◆ **What this task involves**
The entries that follow include a run beginning at the line with "Decking) (1098, 1247)" and ending at the line with "Gardening (652, 154)"; restate that run word for word and leave the rest out.

Stored records:
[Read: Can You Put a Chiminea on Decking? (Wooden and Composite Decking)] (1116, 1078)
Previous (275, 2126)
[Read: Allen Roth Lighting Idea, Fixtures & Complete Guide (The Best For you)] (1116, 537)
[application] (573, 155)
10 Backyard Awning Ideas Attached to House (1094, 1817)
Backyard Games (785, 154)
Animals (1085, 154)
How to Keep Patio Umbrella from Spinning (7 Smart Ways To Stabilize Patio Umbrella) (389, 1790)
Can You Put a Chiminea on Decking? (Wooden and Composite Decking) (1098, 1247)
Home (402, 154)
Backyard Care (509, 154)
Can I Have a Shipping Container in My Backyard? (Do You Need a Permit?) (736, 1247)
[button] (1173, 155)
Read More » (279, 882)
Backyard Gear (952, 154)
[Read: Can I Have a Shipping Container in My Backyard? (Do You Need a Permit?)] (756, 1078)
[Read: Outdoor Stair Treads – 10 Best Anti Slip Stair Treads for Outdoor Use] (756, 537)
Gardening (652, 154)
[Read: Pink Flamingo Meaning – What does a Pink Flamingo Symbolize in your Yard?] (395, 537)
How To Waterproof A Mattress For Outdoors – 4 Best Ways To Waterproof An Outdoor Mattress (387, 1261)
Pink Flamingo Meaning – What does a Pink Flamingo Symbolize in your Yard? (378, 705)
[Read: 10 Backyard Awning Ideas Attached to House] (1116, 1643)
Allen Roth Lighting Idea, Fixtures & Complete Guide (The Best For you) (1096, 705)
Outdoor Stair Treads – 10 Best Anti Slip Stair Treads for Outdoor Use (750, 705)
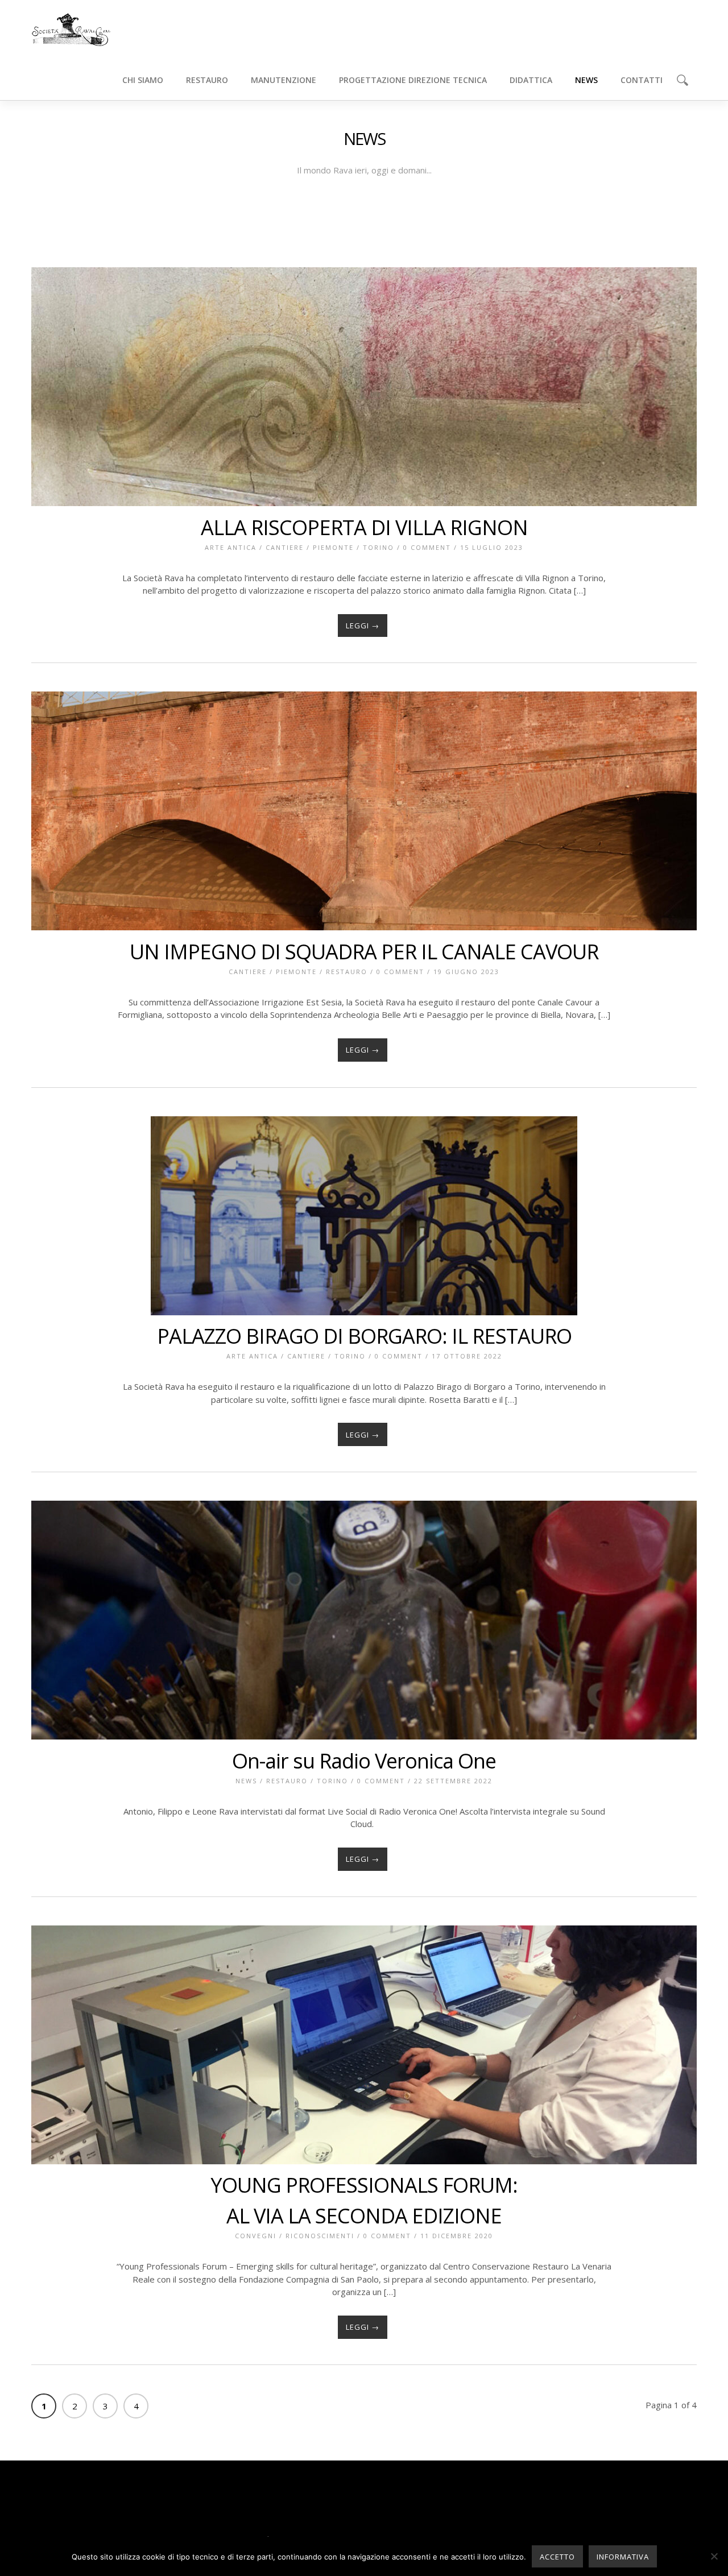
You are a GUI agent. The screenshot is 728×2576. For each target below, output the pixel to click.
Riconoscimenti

◆ **Result for this task**
Can You Put a Chiminea on Decking? (Wooden and Composite Decking) (1098, 1247)
Home (402, 154)
Backyard Care (509, 154)
Can I Have a Shipping Container in My Backyard? (Do You Need a Permit?) (736, 1247)
[button] (1173, 155)
Read More » (279, 882)
Backyard Gear (952, 154)
[Read: Can I Have a Shipping Container in My Backyard? (Do You Need a Permit?)] (756, 1078)
[Read: Outdoor Stair Treads – 10 Best Anti Slip Stair Treads for Outdoor Use] (756, 537)
Gardening (652, 154)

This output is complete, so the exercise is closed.